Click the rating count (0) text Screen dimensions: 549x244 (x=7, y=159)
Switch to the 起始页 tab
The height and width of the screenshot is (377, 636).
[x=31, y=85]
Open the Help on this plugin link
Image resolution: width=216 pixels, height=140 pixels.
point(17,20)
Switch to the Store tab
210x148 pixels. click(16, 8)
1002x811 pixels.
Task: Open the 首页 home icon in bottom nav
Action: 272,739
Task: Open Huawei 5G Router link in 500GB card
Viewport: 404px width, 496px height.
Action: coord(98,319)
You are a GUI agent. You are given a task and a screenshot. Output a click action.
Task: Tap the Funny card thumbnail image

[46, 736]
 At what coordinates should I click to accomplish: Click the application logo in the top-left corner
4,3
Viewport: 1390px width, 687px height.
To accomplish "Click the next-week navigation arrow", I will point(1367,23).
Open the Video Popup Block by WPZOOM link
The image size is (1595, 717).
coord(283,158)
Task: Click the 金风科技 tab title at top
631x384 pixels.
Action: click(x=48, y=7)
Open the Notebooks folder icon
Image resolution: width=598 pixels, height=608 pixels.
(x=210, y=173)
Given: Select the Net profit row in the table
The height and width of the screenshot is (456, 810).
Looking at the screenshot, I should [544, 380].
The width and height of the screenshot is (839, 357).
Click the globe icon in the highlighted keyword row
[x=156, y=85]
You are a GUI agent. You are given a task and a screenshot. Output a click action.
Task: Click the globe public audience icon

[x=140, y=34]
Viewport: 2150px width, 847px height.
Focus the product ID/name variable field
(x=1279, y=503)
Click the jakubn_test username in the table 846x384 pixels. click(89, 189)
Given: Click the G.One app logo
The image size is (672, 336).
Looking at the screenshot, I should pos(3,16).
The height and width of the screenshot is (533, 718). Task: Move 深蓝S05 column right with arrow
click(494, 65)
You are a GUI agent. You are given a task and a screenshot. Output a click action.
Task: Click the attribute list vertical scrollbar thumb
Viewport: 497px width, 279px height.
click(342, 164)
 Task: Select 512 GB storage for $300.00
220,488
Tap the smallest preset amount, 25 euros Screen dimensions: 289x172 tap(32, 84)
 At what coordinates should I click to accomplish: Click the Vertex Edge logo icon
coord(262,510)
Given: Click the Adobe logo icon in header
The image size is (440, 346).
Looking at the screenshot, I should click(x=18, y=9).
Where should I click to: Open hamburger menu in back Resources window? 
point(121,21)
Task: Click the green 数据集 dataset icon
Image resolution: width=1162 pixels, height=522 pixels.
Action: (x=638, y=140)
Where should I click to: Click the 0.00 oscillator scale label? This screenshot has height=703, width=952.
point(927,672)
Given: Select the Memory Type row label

§ **THE TASK**: Preserving every character, copy the records above out again.

§ **WRITTEN ANSWER**:
Click the rating count (0) text Screen dimensions: 549x244 (x=7, y=159)
Switch to the 起始页 tab
The height and width of the screenshot is (377, 636).
[x=31, y=85]
Open the Help on this plugin link
Image resolution: width=216 pixels, height=140 pixels.
point(17,20)
Switch to the Store tab
210x148 pixels. click(16, 8)
1002x811 pixels.
Task: Open the 首页 home icon in bottom nav
Action: 272,739
Task: Open Huawei 5G Router link in 500GB card
Viewport: 404px width, 496px height.
Action: coord(98,319)
You are a GUI agent. You are given a task and a screenshot. Output a click action.
Task: Tap the Funny card thumbnail image

[46, 736]
 At what coordinates should I click to accomplish: Click the application logo in the top-left corner
4,3
Viewport: 1390px width, 687px height.
To accomplish "Click the next-week navigation arrow", I will point(1367,23).
Open the Video Popup Block by WPZOOM link
The image size is (1595, 717).
coord(283,158)
Task: Click the 金风科技 tab title at top
631x384 pixels.
Action: click(x=48, y=7)
Open the Notebooks folder icon
Image resolution: width=598 pixels, height=608 pixels.
(x=210, y=173)
Given: Select the Net profit row in the table
The height and width of the screenshot is (456, 810).
Looking at the screenshot, I should [544, 380].
The width and height of the screenshot is (839, 357).
Click the globe icon in the highlighted keyword row
[x=156, y=85]
You are a GUI agent. You are given a task and a screenshot. Output a click action.
Task: Click the globe public audience icon

[x=140, y=34]
Viewport: 2150px width, 847px height.
Focus the product ID/name variable field
(x=1279, y=503)
Click the jakubn_test username in the table 846x384 pixels. click(89, 189)
Given: Click the G.One app logo
The image size is (672, 336).
Looking at the screenshot, I should pos(3,16).
The height and width of the screenshot is (533, 718). Task: Move 深蓝S05 column right with arrow
click(494, 65)
You are a GUI agent. You are given a task and a screenshot. Output a click action.
Task: Click the attribute list vertical scrollbar thumb
Viewport: 497px width, 279px height.
click(342, 164)
 Task: Select 512 GB storage for $300.00
220,488
Tap the smallest preset amount, 25 euros Screen dimensions: 289x172 tap(32, 84)
 At what coordinates should I click to accomplish: Click the Vertex Edge logo icon
coord(262,510)
Given: Click the Adobe logo icon in header
The image size is (440, 346).
Looking at the screenshot, I should click(x=18, y=9).
Where should I click to: Open hamburger menu in back Resources window? 
point(121,21)
Task: Click the green 数据集 dataset icon
Image resolution: width=1162 pixels, height=522 pixels.
Action: (x=638, y=140)
Where should I click to: Click the 0.00 oscillator scale label? This screenshot has height=703, width=952.
point(927,672)
Given: Select the Memory Type row label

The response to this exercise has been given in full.